§ What to work on: In this exercise, print only the lines from the line with "Click the large $600.00 payment amount" to the last line of the data below, inclusive. Any pictures should be left out.

§ Available records:
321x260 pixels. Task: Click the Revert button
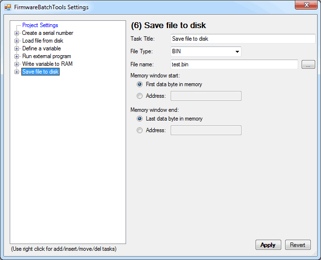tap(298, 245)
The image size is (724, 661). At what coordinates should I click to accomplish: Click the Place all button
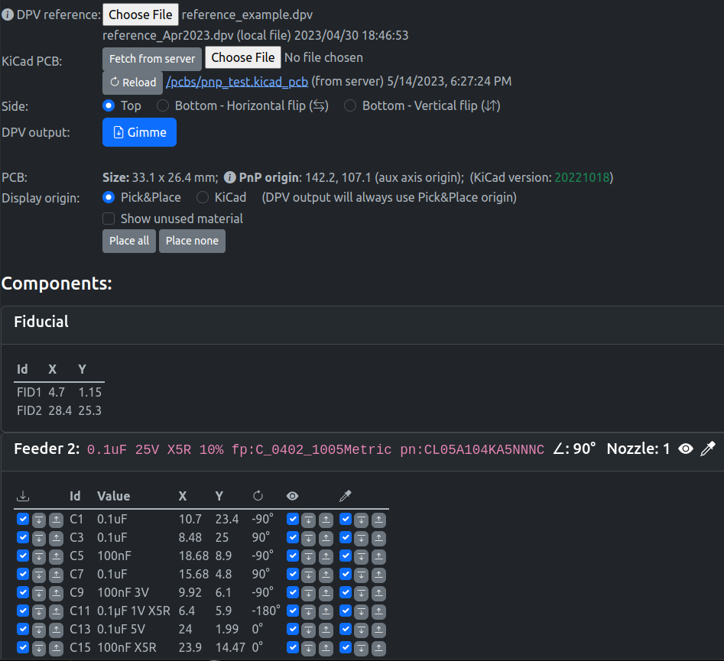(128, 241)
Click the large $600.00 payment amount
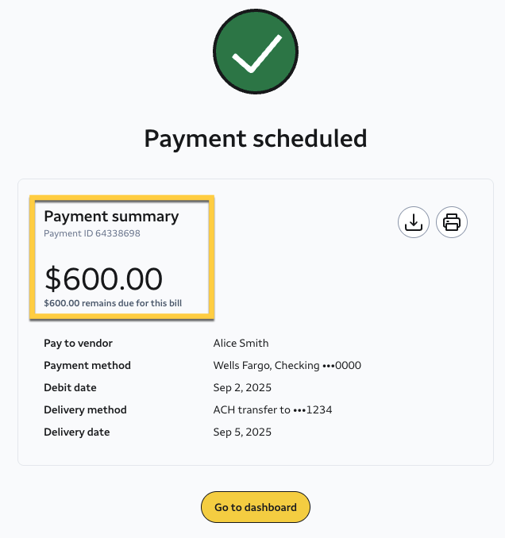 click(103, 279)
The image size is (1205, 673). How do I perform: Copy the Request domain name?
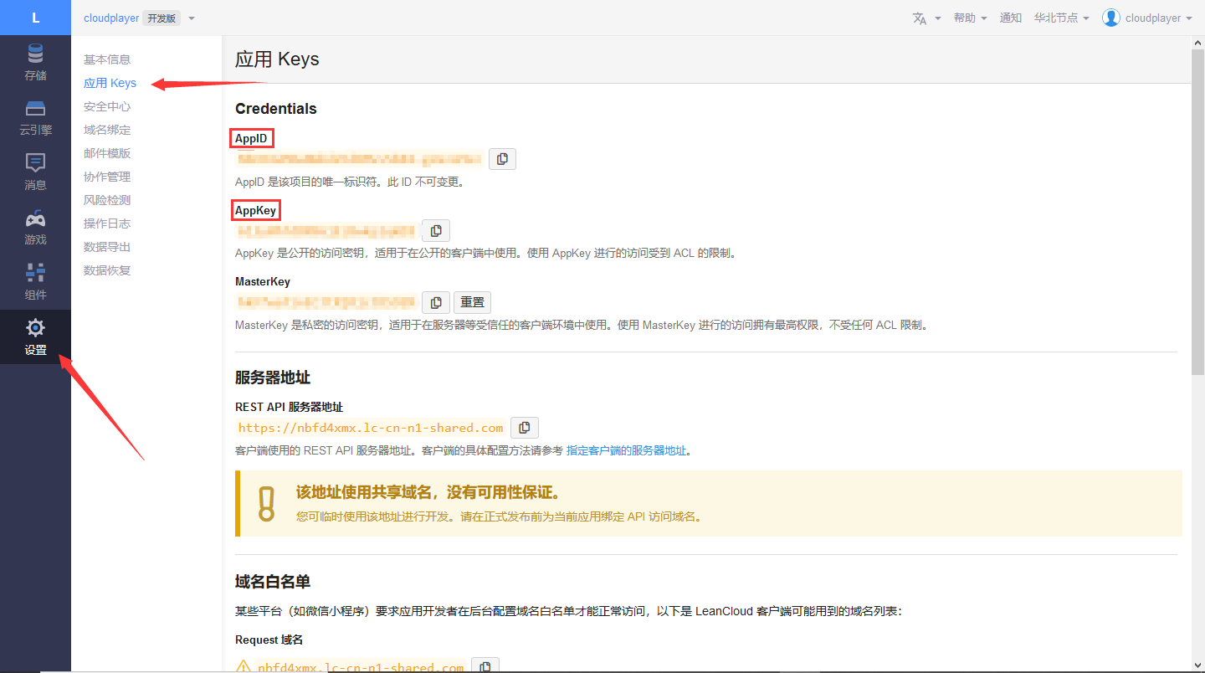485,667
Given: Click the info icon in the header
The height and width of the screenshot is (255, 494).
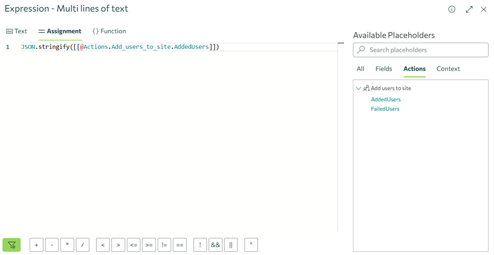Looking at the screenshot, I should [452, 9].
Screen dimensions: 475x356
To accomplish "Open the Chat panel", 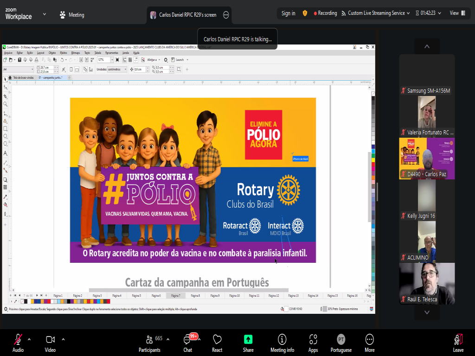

§ Exercise answer:
Click the large $600.00 payment amount
 click(103, 279)
The image size is (1205, 673). How do I perform: Copy the Request domain name?
485,667
Given: Click the info icon in the header
The height and width of the screenshot is (255, 494).
Looking at the screenshot, I should [452, 9].
Screen dimensions: 475x356
To accomplish "Open the Chat panel", 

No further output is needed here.